State Sen. Joe Keaveny, an attorney, will run for re-election in the city’s 4th Senate District, which also includes parts of St. Louis County. Keaveny recently helped build bipartisan support for a bill to fund early childhood education statewide, House Bill 1689. Keaveny has a silent challenger, Republican Courtney Blunt, a committeewoman for the city’s 13th Ward, who has not fundraised and hardly campaigned.

Maria Chappelle-Nadal, who has represented District 14 in the Missouri State Senate since 2010, will run unopposed in her re-election. Her visibility has risen dramatically as a result of her frontline advocacy of Ferguson protestors.

Recorder of Deeds

In St. Louis City, two candidates are vying for the office of Recorder of Deeds, which is in charge of recording all property transactions and issuing marriage licenses as well as birth and death records. Jennifer Florida is the current Recorder of Deeds, and Sharon Carpenter stepped down from the post in July because of a violation of the state’s nepotism law when she hired a fourth-generation nephew as a summer intern.

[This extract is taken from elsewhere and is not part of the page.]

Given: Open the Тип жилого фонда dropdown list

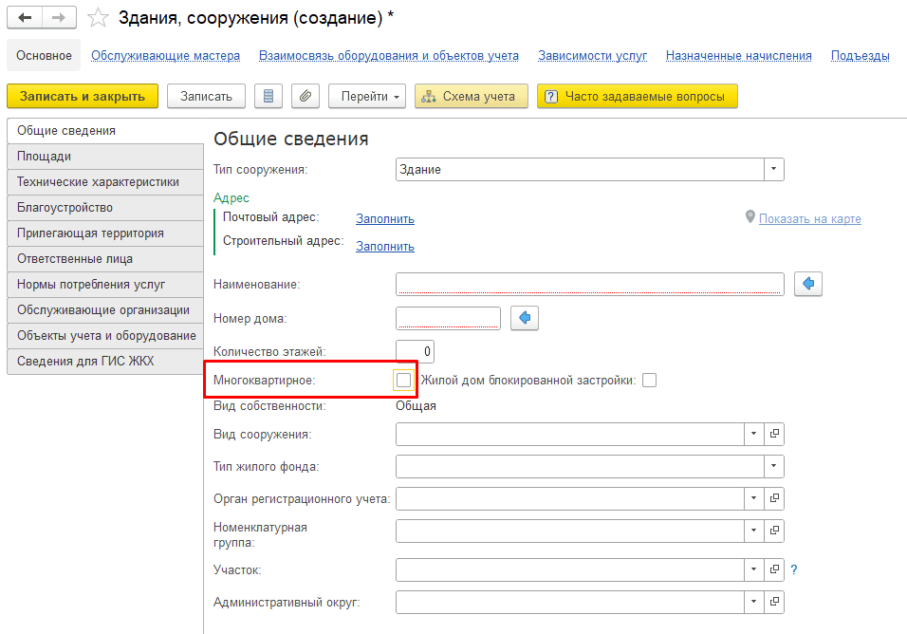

The penalty for nepotism is forfeiting the office, and Mayor Francis Slay appointed Florida after Carpenter’s resignation, though Carpenter is now running to reclaim her seat.

Florida has a huge fundraising advantage in the race, St. Louis Public Radio reported. As of Oct. 15, she had $34,000 to spend in the race, while Carpenter only had $4,000. However, shortly after the October filing deadline, Florida received an additional $25,000 from wealthy financier Rex Sinquefield.

Carpenter, who held the office for three decades, is running as the Democratic nominee and Florida as an independent.

Amendments

Missouri voters have four constitutional amendments on the November ballot – ranging from early voting to the admissibility of prior sex crimes, teacher tenure and the governor’s power over the state budget.

Amendment 2, “Prosecution of Sexual Crimes Against Children,” would make it permissible to allow relevant evidence of prior criminal acts to be admissible in prosecutions for crimes of a sexual nature involving a victim under 18 years of age.

Amendment 3, “Teacher Tenure,” would require teachers to be evaluated by a state-approved evaluation system, limit teacher contracts to three years, and prohibit teachers from organizing or collectively bargaining regarding the evaluation system.

Amendment 6, “Early Voting,” would allow for early voting – only during “regular business hours” – from Wednesday through Friday two weeks before Election Day, then from Monday through Wednesday one week before Election Day.

Amendment 10, “Withhold Overrides,” would limit the governor’s budgetary authority, specifically his ability to withhold money temporarily from the budget each year.